Günah keçisi ÖTV

Gültekin KARA OTOSTOP gultekin.kara@dunya.com

Sıradan bir vatandaş olarak adı ne olursa olsun herhangi bir vergiyi savunmak mümkün değil. Vergi ödememe lüksü maalesef çok sınırlı sayıdaki ülkenin vatandaşlarına özel bir durum. Dolayısıyla masumiyet algısı yaratan “günah keçisi” kavramını ÖTV ile birleştirdiğimde herhangi bir aklama ya da savunma yapma amacını gütmüyorum.
Buradaki amacım otomotiv pazarındaki düşüşü sadece ÖTV’ye bağlamayı eleştirmek. Bu durum biraz kolaycılık oluyor ve belki de teşhisin doğruluğunu etkiliyor. Maliye’nin lüks araçlarda yaptığı ÖTV artışı bu otomobillerin satışını yarı yarıya azalttı bu doğru. Fakat, unutmamak gerekiyor ki süper lüks araçları bir kenara bırakırsak bu alanda faaliyet gösteren Volvo, Audi, BMW, Mercedes gibi markaların Türkiye’deki vergi sisteminden bağımsız üretmeye başladıkları küçük motorlu araçlar önemli bir talep kayması yaratmıştı zaten. Yukarıda saydığım markaların birçoğu adet bazında satışlarını artırıyor, bunun sebebi ise 1.6 litrelik motorların ürün gamları içinde giderek daha çok modelde yer alıyor olması. Bir anlamda orta sınıfın lüks araçlarını almayı düşünen tüketiciler, bugün gidip 1.6 litrelik premium segmentteki otomobillere ulaşabiliyor. Bu işini binek otomobildeki durumu.

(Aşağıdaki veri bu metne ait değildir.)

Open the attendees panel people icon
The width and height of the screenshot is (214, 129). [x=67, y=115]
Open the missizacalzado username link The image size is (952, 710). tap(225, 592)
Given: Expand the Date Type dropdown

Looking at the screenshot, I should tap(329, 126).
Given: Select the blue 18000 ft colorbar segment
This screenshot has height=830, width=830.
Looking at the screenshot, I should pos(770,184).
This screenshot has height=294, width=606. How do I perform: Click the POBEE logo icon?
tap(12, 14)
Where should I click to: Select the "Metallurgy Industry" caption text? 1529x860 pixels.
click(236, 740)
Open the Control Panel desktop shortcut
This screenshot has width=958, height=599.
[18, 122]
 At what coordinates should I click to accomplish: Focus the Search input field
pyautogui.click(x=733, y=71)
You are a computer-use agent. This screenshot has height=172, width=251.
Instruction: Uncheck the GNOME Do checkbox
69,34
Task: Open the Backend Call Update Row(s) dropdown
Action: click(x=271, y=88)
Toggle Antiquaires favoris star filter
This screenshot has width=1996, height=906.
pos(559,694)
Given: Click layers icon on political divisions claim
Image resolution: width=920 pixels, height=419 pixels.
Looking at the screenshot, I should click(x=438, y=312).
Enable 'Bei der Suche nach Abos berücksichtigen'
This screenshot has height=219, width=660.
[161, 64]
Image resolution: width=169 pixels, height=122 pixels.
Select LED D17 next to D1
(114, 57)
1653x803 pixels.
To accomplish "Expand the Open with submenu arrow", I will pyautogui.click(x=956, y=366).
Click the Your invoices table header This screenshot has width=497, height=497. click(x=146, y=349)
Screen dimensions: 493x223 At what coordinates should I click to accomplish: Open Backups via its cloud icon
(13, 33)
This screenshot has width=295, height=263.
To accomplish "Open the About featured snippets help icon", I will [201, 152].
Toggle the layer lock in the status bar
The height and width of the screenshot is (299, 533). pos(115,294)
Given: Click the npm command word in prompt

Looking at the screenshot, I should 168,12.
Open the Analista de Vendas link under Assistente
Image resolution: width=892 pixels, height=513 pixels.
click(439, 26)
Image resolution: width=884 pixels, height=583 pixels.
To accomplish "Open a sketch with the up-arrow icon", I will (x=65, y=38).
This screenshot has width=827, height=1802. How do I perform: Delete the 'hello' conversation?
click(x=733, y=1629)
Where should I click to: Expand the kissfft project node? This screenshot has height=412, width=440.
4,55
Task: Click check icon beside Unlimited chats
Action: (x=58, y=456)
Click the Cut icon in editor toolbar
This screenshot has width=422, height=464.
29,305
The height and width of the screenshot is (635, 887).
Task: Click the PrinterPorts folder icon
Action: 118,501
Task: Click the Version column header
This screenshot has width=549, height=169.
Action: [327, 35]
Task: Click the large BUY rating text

Hafif ticari araçtaki durum ise bence tamamen farklı. Bu araçları alanların büyük çoğunluğunun bu otomobillerle bir işi oluyor. Bir anlamda hem ziyaret hem de ticaret yapıyorlar. Dolayısıyla bu segmentteki düşüşü ÖTV’ye bence bağlamamak gerekiyor. Örneğin, 20 bin liralık bir aracın geçmişteki ÖTV oranları ile tüketiciye ulaşması 25 bin 960 lira (KDV eklendi diğer ödenecek kalemler hariçtir) oluyordu. ÖTV yüzde 15’e çıkartıldığında aynı rakam 27 bin 140 liraya yükseliyor. Yani örnekleme yaptığımız aracın fiyatı bin 180 lira ya da yüzde 4 artıyor. Şimdi ticaret yapan birisi için (tüzel kişiliklerin vergi indirimlerini de bir kenara koyalım) yüzde 4’lük fark, bir anlam ifade eder mi? İzafi bir soru oldu belki ama bence etmez. Zira, hafif ticari
araç kullanıcılarının teorik olarak profesyonel tüketici olması gerekiyor. Dolayısıya bu araçların yatırımın bir parçası olarak kullanılması lazım. Ama bizde kullanım daha çok ziyaret bazlı olduğundan pazarın temeli daha en baştan bozulmuş. Şimdi asıl soruyu da bu noktada sormak lazım? Maliye, mevcut gelirlerini kaybetmeden, pazarın bozulan DNA’sını onaracak bir formül bulabilir mi? Yapısal bozukluklara değinmeden pazarı sadece ÖTV’ye bağlamak bence hatalı bir durum. ÖTV’nin savunulacak bir yanı tabii ki yok. Ama sıfırlanmasını beklemek de hayalci bir
yaklaşım. O yüzden hem maliyenin hem de üreticilerin kaybını engelleyecek bir ara çözüm bulunması gerekiyor.